Allenair lo miró abrumado.
– Caballero, no os puedo ayudar. Mejor dicho, no sé cómo podría ayudaros sin causaros un perjuicio más grave del que ya os han infligido. Sabed tan sólo -vaciló- que habéis sido… que para mí no dejaréis nunca de ser uno de los más nobles Fidai que ha tenido la Capilla del Emperador.
Ígur hizo un esfuerzo para no volver a desbaratarse en lágrimas. El delirio por hacerse perdonar había cedido en él por completo al delirio autoinmolador.
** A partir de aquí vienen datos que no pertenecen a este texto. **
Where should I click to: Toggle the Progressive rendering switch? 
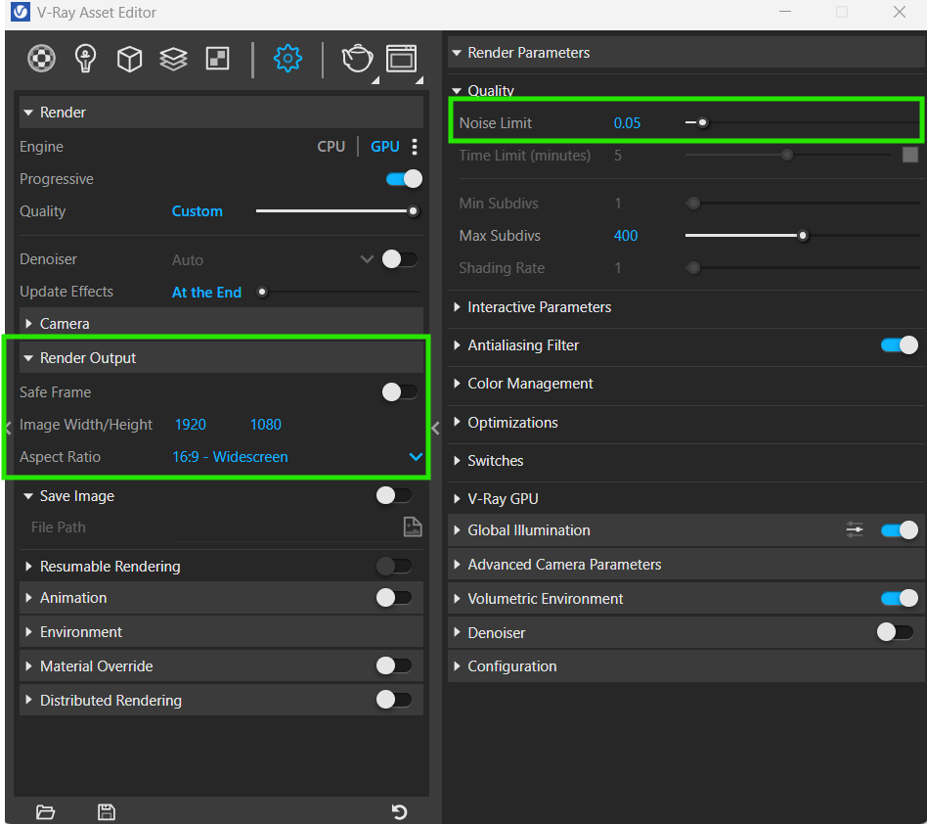pos(404,179)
– ¿Y vos y yo no estamos en bandos contrarios? -dijo, ahogado de angustia, y el otro negó con un gesto-. ¿Nunca lo hemos estado?
– Allenair continuó negando, y para ello ahora ya le bastaba, por extensión, con la tensa inmovilidad de la mirada-. Y vos… sois un Astreo negro, ¿no? -El Caballero lo miraba tan fijamente que Ígur sintió cómo el desmoronamiento volvía con más fuerza que nunca, y sintió que el Laberinto es un nudo, y nunca sabría qué es antes y qué después, y qué ha sido dentro y qué fuera-… ¿Insinuáis que el Laberinto es un recuerdo que me han fabricado en la Prisión? Pero ¿por qué?
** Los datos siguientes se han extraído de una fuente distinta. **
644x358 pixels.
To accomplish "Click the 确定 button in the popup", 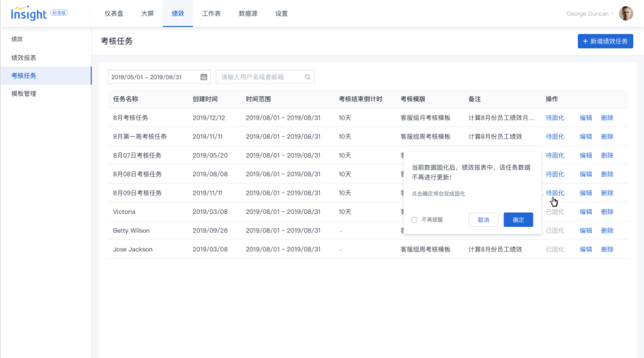I will 518,220.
Allenair abrió los brazos.
– Poco más os puedo decir -murmuró con una preocupación que
Ígur intentaba desesperadamente interpretar paso a paso sin que nada se le escapase, pero también sin que el pánico le hiciera confundirse o excederse-; en este estado sois demasiado vulnerable. Lo que ha pasado en el Palacio Golring o en la Bruijmathron se puede repetir, y si no tenéis la suerte de que yo o algún otro que os conozca os vea…
La angustia de Ígur se tomó un receso. Se le ocurrió que los últimos hechos, incluida la aparición a última hora de Allenair en la sala de Juegos del Palacio, eran un montaje para socavar su personalidad.
– Quisiera saber qué es verdad y qué no lo es de todo lo que os he contado.
Allenair sonrió.
– Eso es metafísica, amigo mío. Todo es verdad, todo es mentira… Cuando vos interpretáis vuestro recuerdo, ¿quién soy yo para desmentirlo?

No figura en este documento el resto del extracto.